Sometimes compliments come in surprising places. For strip-tillers, those compliments come in the book, “The Ethical Gourmet: How To Enjoy Great Food That Is Humanely Raised, Sustainable, Nonendangered and that Replenishes The Earth.”

The book by chef and journalist Jay Weinstein is also chock full of all-too-familiar criticisms of modern agriculture, ranging from confinements to farm program payments and much more. But it also contains four pages of in-depth discussion of conservation tillage. He even quotes veteran conservation consultant Dan Towery about the role herbicides play in no-tillage.

Weinstein notes that strip-till can reduce soil erosion, improve water quality and save fuel. For advocates of strip-till and other forms of conservation tillage, Weinstein’s connection of soil erosion and water quality rings true.

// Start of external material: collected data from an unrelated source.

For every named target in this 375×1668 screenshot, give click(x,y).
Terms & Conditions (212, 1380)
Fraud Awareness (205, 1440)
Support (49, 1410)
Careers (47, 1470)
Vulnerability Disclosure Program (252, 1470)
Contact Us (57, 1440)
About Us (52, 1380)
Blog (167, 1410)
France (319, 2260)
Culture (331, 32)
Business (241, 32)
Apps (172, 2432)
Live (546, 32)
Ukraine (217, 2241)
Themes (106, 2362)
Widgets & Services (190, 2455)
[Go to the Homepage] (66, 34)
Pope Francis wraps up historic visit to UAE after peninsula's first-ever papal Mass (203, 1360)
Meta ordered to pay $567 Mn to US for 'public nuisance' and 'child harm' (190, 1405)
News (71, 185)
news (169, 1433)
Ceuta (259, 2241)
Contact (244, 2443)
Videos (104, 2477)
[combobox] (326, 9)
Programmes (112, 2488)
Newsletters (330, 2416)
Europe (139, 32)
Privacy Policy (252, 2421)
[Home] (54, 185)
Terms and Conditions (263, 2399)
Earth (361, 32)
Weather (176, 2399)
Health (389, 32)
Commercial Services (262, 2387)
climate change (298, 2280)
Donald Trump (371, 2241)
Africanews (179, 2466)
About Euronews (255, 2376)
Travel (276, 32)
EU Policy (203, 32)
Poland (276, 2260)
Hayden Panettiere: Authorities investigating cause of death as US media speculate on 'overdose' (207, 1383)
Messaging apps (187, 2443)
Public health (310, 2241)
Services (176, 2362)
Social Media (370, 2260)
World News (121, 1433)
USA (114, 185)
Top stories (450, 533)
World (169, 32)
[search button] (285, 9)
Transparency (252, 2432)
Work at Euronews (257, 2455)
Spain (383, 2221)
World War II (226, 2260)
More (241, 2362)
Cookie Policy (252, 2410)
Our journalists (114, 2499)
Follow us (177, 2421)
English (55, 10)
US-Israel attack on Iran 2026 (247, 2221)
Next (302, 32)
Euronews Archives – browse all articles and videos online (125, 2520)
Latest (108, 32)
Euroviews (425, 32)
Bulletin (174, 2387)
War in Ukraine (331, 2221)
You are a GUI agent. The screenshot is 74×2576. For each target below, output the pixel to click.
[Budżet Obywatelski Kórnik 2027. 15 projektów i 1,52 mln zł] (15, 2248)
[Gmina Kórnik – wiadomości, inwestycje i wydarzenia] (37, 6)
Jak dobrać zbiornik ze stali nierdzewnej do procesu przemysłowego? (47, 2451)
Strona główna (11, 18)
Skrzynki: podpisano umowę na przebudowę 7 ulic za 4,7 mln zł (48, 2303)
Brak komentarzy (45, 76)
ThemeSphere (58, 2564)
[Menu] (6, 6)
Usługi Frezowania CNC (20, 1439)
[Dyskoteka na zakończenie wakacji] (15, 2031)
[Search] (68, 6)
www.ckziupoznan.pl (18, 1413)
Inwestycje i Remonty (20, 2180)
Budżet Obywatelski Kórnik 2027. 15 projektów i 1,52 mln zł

It made me think of strip-tillers like Jordan Bennett, who’s farming with both economically and environmentally sound practices. Bennett, who farms near Hermiston, Ore., is featured in this issue of Strip-Till Strategies and recently received a Responsible Nutrient Manager’s award at the 2011 National No-Tillage Conference in Cincinnati.

Like many other places throughout the U.S., there’s a concern in Oregon about nutrient management and water quality, and Bennett is one of many young, progressive farmers working to improve their operation in a way that also benefits the public.